Monday 22 August 2022

Fleapit revisited:What Ever Happened To Baby Jane.

There are huge gaps in my film knowledge. There are many influential and important films that, despite knowing of their place in the canon, I have simply never watched. One of those films is Robert Aldrich's 1962 'gothic horror' What Ever Happened To Baby Jane? Based on a novel by Henry Farrell, it was recently shown on BBC2 and is still available, if you're quick, on the iPlayer.

I went in - and I'm glad I did. The story tells of sisters 'Baby' Jane (Bette Davis) and Blanche Hudson (Joan Crawford). Now in their dotage, the former Hollywood stars are living - uneasily - together in what we're supposed to believe is a decrepit and decaying Hollywood mansion. Even though it looks rather magnificent to me.

That's set in what was then the present day - the early sixties - but we begin right back in 1917 with the young Baby Jane (Julie Allred) a huge child star who commands massive audiences with her twee song 'I've Written A Letter To Daddy'. She's known as The Diminutive Dancing Duse From Duluth and, in the auditorium after her shows, frankly creepy life size Baby Jane dolls are presented to audience members.

But young Jane is prone to a tantrum - especially if she can't get ice cream - and her father Ray (Dave Willock) indulges her. Both Jane and Ray are utterly merciless in their cruel and neglectful treatment of Jane's older sister Blanche (played, as a child, by Gina Gillespie) but as Jane's style of acting falls out of favour and her star starts to wane it is Blanche who becomes an even bigger star.

One of the biggest in the whole of Tinsel Town we learn. Jane descends into alcoholism, but honouring a pledge she had made to her mother Cora (Anne Barton) many years ago, Blanche does her best to keep Jane in work. She even has it written into her contract that for every film she appears in, Jane must be given a movie too.

But, in 1935, a mysterious car crash brings a premature end to Blanche's career. She is paralysed from the waist down and confined to a wheelchair and when we meet the sisters again in 1962 that is how she remains. Having not called in John Stannah to have a stairlift fitted, Blanche, like the caged bird she keeps in her room, is essentially a prisoner.

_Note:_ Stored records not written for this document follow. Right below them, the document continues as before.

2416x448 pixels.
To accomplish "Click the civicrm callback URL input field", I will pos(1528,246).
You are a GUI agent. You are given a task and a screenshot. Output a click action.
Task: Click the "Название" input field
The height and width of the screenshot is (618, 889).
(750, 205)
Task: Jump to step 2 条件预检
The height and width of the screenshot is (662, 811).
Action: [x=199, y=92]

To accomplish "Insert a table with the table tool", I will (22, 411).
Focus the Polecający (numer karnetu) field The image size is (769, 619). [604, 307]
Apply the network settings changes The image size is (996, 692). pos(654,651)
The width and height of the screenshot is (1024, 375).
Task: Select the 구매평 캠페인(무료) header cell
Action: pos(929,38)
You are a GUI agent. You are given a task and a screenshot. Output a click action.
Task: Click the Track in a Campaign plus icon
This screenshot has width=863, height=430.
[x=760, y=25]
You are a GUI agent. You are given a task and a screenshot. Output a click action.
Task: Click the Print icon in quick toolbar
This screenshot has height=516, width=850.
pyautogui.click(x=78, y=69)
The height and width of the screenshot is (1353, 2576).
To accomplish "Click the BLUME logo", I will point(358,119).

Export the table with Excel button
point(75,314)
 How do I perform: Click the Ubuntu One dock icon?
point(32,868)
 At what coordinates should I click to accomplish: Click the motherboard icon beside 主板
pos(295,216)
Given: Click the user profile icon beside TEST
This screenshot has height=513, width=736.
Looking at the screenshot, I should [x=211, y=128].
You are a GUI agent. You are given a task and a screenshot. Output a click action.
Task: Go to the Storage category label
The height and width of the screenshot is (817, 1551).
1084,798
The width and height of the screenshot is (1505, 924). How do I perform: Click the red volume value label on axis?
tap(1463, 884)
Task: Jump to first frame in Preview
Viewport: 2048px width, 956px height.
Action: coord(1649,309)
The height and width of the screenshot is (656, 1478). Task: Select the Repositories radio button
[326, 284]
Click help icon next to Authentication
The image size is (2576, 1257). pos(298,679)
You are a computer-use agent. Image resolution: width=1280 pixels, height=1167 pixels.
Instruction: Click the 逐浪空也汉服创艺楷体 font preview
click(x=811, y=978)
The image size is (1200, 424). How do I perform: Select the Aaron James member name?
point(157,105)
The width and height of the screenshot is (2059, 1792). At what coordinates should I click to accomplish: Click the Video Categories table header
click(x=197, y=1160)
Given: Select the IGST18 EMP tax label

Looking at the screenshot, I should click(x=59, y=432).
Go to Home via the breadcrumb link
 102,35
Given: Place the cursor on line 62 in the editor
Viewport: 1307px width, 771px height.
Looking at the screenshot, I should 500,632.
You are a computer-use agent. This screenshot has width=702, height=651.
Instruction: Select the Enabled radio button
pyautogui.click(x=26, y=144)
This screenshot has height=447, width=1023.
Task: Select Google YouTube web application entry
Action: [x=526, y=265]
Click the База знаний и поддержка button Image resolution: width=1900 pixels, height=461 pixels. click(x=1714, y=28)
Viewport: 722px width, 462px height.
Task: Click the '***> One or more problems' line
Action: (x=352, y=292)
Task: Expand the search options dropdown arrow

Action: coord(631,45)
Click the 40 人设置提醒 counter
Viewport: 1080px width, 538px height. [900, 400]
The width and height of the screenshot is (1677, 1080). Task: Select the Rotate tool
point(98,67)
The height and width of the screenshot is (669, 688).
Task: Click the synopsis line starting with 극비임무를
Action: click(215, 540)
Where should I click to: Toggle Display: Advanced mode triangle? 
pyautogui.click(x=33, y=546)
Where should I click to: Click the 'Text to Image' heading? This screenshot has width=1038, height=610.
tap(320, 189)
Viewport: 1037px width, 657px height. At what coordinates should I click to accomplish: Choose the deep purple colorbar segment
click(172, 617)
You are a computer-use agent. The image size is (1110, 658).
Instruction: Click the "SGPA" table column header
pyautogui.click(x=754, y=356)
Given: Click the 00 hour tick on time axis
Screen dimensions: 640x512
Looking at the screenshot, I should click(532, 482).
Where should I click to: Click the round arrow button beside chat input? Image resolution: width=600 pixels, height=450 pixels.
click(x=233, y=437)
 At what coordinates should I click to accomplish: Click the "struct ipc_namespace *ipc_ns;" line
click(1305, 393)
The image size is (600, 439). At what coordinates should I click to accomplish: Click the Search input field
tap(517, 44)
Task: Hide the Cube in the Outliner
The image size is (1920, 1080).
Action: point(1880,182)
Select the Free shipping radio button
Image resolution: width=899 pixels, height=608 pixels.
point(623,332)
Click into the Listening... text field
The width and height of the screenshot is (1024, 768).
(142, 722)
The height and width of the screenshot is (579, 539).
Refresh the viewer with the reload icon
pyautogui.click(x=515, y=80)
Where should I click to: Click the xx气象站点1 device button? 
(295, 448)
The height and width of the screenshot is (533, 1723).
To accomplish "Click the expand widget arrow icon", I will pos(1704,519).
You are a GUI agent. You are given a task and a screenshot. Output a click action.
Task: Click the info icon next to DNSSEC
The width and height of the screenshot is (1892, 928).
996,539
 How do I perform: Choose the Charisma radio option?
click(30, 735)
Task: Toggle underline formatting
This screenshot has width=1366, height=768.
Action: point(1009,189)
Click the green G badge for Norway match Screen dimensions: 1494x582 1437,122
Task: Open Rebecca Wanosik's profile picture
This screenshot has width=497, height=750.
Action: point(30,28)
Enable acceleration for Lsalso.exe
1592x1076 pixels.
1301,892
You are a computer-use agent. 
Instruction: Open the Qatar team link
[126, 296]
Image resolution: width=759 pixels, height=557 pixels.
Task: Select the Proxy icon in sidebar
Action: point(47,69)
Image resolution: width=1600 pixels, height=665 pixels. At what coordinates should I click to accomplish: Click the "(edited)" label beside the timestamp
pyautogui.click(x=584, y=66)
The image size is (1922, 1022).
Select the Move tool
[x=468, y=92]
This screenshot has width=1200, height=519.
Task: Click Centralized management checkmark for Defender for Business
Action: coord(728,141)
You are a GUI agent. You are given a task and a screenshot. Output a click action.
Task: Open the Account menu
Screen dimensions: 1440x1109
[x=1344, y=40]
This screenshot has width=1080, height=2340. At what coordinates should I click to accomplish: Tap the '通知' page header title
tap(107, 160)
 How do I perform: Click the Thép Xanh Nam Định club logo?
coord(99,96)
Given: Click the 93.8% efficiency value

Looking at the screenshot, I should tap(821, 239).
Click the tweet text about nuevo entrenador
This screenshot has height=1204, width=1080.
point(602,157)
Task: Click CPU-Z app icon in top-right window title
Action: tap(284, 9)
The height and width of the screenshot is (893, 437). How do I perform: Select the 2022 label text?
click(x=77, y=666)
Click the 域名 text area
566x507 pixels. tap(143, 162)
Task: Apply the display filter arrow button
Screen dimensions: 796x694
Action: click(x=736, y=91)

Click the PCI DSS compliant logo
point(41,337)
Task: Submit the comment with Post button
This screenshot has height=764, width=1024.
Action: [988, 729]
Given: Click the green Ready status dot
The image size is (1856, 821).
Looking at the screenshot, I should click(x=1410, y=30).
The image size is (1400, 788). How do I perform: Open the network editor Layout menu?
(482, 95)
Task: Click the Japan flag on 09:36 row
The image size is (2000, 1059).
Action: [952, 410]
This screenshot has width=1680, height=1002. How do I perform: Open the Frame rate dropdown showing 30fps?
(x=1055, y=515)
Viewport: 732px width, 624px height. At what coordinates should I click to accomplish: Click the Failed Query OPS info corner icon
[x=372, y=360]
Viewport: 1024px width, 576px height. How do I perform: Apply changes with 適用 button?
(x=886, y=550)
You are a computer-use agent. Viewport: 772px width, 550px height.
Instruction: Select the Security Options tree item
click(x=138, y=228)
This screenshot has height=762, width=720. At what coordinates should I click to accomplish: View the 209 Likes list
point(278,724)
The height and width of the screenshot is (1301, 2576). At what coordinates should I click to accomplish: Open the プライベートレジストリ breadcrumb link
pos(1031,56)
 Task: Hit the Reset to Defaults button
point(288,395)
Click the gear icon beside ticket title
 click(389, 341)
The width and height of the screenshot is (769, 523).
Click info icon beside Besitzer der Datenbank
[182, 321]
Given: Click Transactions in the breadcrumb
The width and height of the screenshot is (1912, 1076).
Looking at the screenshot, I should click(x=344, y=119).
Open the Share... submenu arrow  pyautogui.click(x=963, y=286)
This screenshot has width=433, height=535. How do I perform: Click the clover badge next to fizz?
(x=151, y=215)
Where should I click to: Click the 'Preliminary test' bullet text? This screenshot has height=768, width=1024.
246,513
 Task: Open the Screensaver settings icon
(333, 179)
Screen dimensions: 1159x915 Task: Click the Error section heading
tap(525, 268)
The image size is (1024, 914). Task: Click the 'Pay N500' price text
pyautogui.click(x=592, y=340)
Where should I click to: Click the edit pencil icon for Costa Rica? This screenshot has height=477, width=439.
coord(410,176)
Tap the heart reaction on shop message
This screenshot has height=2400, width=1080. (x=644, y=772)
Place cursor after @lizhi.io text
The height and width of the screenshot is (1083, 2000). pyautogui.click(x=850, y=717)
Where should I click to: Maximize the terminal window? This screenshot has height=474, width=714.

The bird escapes (or seems to) but will Blanche? Not if Jane can help it. Though Blanche's earnings pay for the roof over their head, Jane is never once seen to be grateful. She is insanely jealous about Blanche's success and distraught and angry that her own career never continued into adult life.

Jane drinks, she belittles Blanche, slags her (and her films) off, and she opens Blanche's fan mail, reads it, and throws it in the bin without Blanche ever so much as seeing it. I would she goes quietly mental but when she goes mental it's often pretty loud. It becomes clear that no matter what she does, no matter how transgressive or plain wrong her behaviour is, it will always, always, be somebody else's fault. 

Probably Blanche's. Jane looks utterly ridiculous too. Their neighbour Mrs Bates (Anna Lee) and her daughter Liza (B. D. Merrill, curiously - Bette Davis' real life daughter) deliver flowers for Blanche but Jane is rude to them and the flowers seem to get no further than the downstairs sink. Housekeeper Elvira (Maidie Norman) is more switched on and senses what Jane is up to but will kind hearted Blanche believe her?


Is it easier to forgive a family member? Is it harder to believe their intentions are not as they should be? When Jane decides to revive her career she places an ad in a paper for a musician and arranger to work with and it's answered by slobbish mummy's boy Edwin Flagg (Victor Buono) who, for some reason, affects to be a camp Englishman in order to try and impress Jane.

Flagg and his mother Dehlia (Marjorie Bennett) are pretty much skint so it's easy to see what their motivation is although it's not immediately apparent what the addition of these characters really adds to the story. Perhaps that's because Crawford and Davis are such dominant screen presences nobody else, bar Norman as Elvira, really gets a look in.

People acted, in both senses of the word, very differently sixty years ago and sometimes What Ever Happened To Baby Jane? feels even older than it actually is. Not everything has dated that well but the general feeling, underpinned by Frank De Vol's jumpy score, is, as the film progresses, one of both tension and a terrible feeling that something really awful will surely happen.

Early on in the film, the camera has a tendency to cut away to blank faced dolls. It's jarring rather than creepy and the disgusting meals that Jane prepares for Blanche are just that. Disgusting but not scary. Jane's inane cackling is far worse. But the chills do come as the film progresses. I'd expected that but I'd not realised just how nasty the whole thing would get. What Ever Happened To Baby Jane? is a great illustration of how a toxic person can not just destroy themself but almost everyone around them. After watching this I'm not so sure having Bette Davis Eyes is such a great thing after all.